→ Problems:
- A) Translate this sentence from the program memory text into Spanish: "Program memory can be expanded off-chip to a maximum of 65,536 addressable locations."
- B) In the program memory text, find every address range written in P: notation.

=== Text extract ===

The first 128 locations of program memory can be either ROM or RAM locations, depending on the
operating mode selected and on whether the access is a read or a write. Program memory can be expanded
off-chip to a maximum of 65,536 addressable locations. The external data bus access time is controlled by
4 bits of the BCR, shown in Figure 3-2 on page 3-6. On-chip program RAM can hold a combination of
interrupt vectors and program code, and this memory space can be dynamically modified by the
application being executed. In addition, this RAM can be used for program patching.
In the on-chip program ROM, locations P:$7F80–$7FBF are reserved for the bootstrap program. This
program can be used to load internal or external program RAM from SPI0 (see Chapter 7, “Serial
Peripheral Interface”) or from Port A (see Chapter 4, “External Memory Interface”). After loading the
RAM, the bootstrap program transfers program control to a user-defined starting address in RAM. See
Appendix A, “Bootstrap Program,“ for more information. Locations P:$7FC0–$7FFF of on-chip program
ROM are reserved for production test purposes and cannot be used.
Locations P:$8000–$FFFF are always addressed as external program memory, regardless of operating
mode. When Mode 3 is selected, the entire P memory space is composed of external memory, and the
reserved memory restrictions described in the previous paragraph do not apply. See Section 3.2,
“DSP56824 Operating Modes.”

=== Data section ===

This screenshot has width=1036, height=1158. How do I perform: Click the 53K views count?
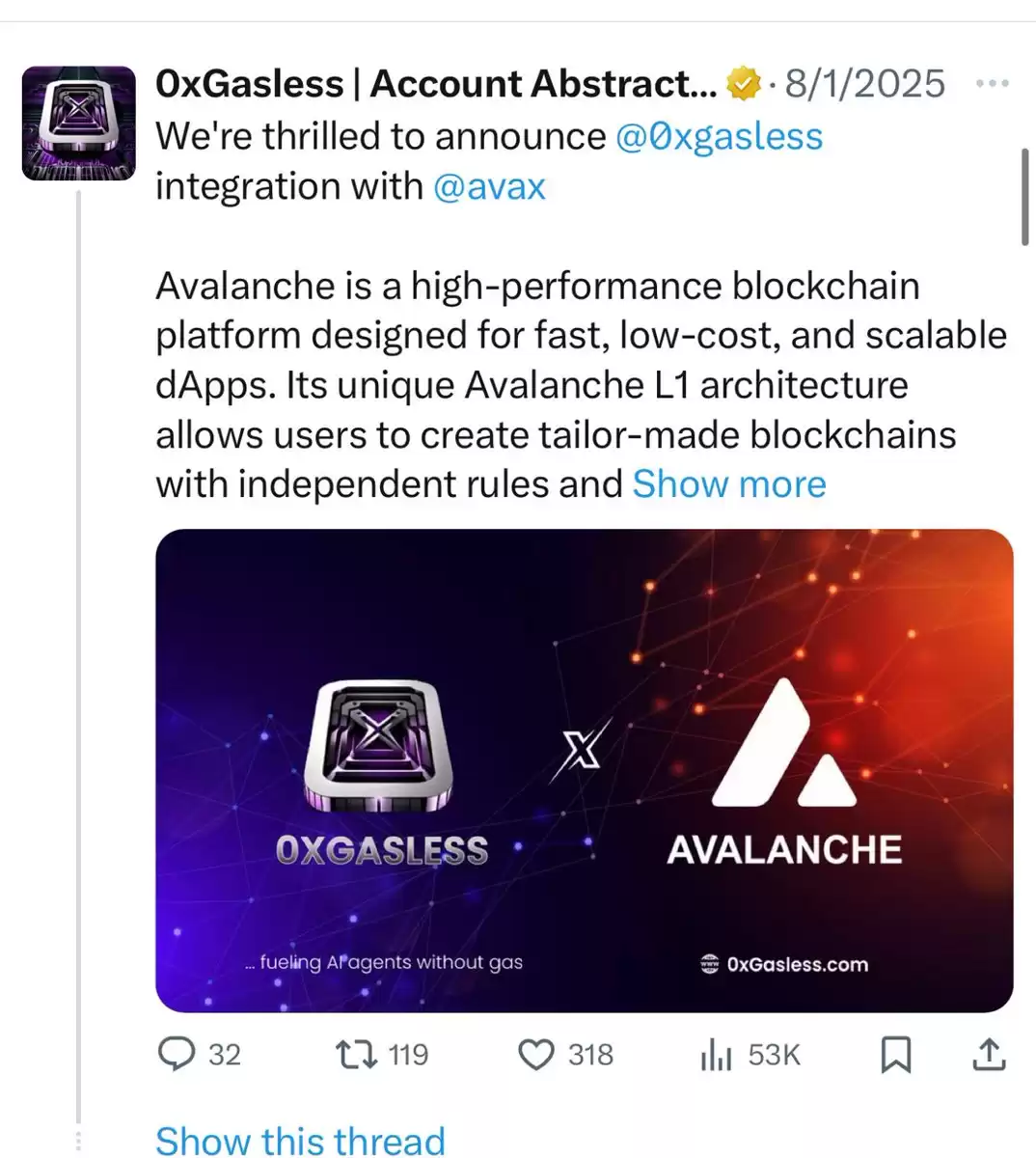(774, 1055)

===
=== Data section ===

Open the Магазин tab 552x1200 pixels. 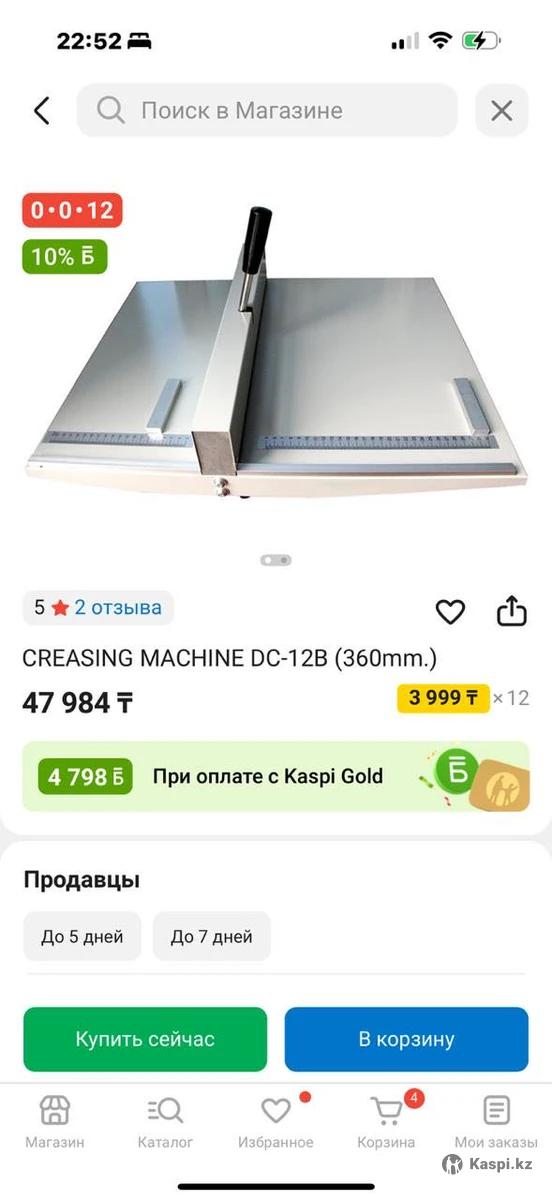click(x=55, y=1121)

===
=== Data section ===

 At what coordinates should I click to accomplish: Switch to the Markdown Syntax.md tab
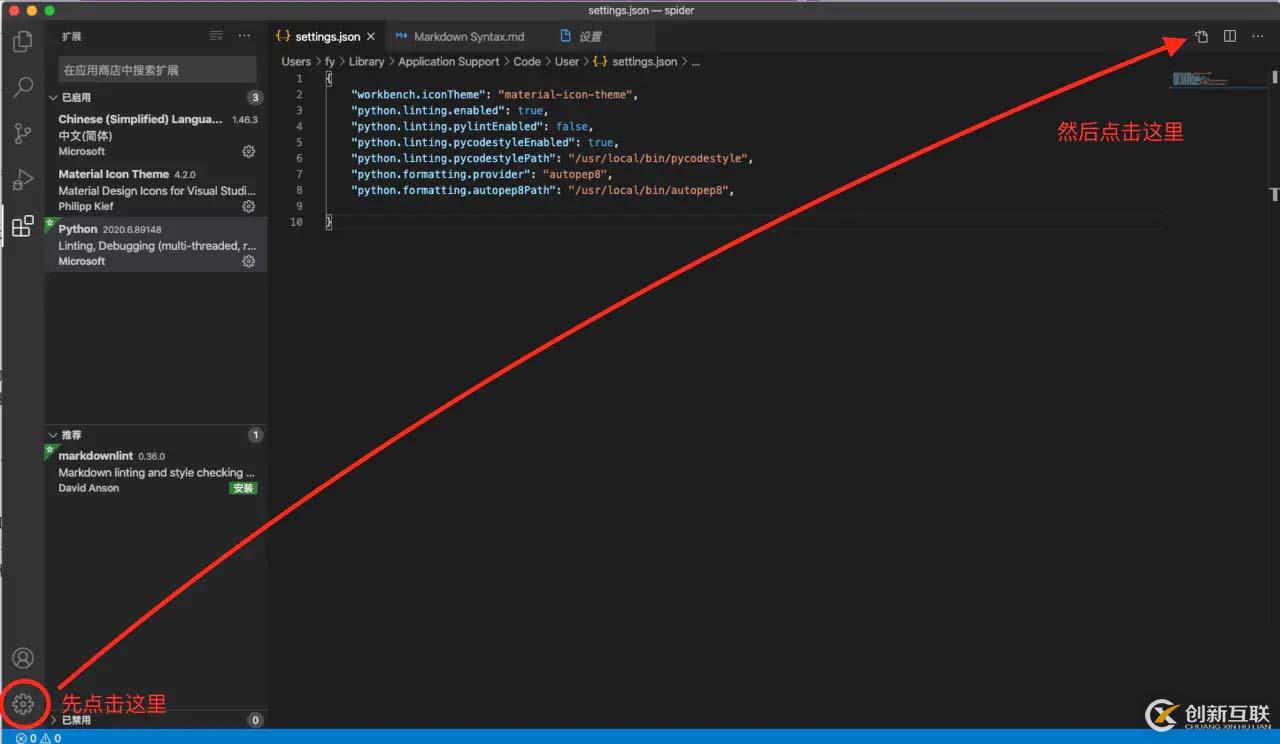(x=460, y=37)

===

→ Per-task outputs:
- A) La memoria de programa puede ampliarse fuera del chip hasta un máximo de 65.536 posiciones direccionables.

- B)
P:$7F80–$7FBF
P:$7FC0–$7FFF
P:$8000–$FFFF